This work addresses the lack of persistent user modeling in large language models (LLMs) employed as personal assistants, which often forces users to repeatedly restate their preferences across sessions. To overcome this limitation, the authors propose the VARS framework, which enables efficient and interpretable personalized interactions without fine-tuning the frozen LLM backbone. VARS achieves this through online updates of long- and short-term preference vectors, a structured memory store, and an adaptive retrieval mechanism driven by weak reward signals. Experimental results on the MultiSessionCollab benchmark demonstrate that VARS significantly reduces task timeout rates and user effort while achieving task success rates comparable to strong baselines. Furthermore, the learned preference vectors exhibit high interpretability, offering transparent insights into user modeling.

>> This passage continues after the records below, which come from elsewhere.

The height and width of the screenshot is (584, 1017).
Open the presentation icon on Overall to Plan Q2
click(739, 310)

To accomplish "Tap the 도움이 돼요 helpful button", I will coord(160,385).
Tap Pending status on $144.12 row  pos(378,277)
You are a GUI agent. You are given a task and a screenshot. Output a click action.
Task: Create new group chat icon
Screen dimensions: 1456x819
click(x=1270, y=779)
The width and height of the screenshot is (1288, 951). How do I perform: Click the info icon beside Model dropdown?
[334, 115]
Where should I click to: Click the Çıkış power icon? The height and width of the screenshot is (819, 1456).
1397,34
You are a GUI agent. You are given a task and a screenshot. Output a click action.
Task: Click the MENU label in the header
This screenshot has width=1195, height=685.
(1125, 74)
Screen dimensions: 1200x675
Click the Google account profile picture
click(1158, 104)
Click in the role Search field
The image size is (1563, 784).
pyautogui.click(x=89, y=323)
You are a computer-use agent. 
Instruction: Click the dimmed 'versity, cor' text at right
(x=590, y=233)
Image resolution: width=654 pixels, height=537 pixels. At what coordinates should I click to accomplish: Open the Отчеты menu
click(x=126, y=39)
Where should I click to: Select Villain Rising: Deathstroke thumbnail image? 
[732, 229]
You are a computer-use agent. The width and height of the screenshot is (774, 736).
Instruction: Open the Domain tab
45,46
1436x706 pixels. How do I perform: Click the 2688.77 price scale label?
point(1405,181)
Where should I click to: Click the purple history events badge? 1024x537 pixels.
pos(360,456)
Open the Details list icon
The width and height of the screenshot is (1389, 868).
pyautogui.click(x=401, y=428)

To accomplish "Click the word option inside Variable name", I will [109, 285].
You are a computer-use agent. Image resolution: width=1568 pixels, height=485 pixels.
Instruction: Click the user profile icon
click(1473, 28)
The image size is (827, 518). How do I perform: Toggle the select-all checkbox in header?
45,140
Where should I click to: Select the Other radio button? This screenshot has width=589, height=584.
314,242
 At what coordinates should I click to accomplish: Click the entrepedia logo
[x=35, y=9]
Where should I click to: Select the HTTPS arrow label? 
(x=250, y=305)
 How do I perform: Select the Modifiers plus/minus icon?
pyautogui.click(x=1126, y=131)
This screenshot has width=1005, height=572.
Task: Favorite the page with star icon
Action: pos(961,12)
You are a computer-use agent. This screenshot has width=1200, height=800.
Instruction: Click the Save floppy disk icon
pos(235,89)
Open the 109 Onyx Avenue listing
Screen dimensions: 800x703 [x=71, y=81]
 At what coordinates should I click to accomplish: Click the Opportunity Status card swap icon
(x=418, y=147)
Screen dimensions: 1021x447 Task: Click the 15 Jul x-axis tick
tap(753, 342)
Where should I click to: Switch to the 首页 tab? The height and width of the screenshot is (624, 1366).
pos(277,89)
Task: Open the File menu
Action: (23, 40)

Large language models are increasingly used as personal assistants, yet most lack a persistent user model, forcing users to repeatedly restate preferences across sessions. We propose Vector-Adapted Retrieval Scoring (VARS), a pipeline-agnostic, frozen-backbone framework that represents each user with long-term and short-term vectors in a shared preference space and uses these vectors to bias retrieval scoring over structured preference memory. The vectors are updated online from weak scalar rewards from users' feedback, enabling personalization without per-user fine-tuning. We evaluate on \textsc{MultiSessionCollab}, an online multi-session collaboration benchmark with rich user preference profiles, across math and code tasks. Under frozen backbones, the main benefit of user-aware retrieval is improved interaction efficiency rather than large gains in raw task accuracy: our full VARS agent achieves the strongest overall performance, matches a strong Reflection baseline in task success, and reduces timeout rate and user effort. The learned long-term vectors also align with cross-user preference overlap, while short-term vectors capture session-specific adaptation, supporting the interpretability of the dual-vector design. Code, model, and data are available at https://github.com/YurenHao0426/VARS.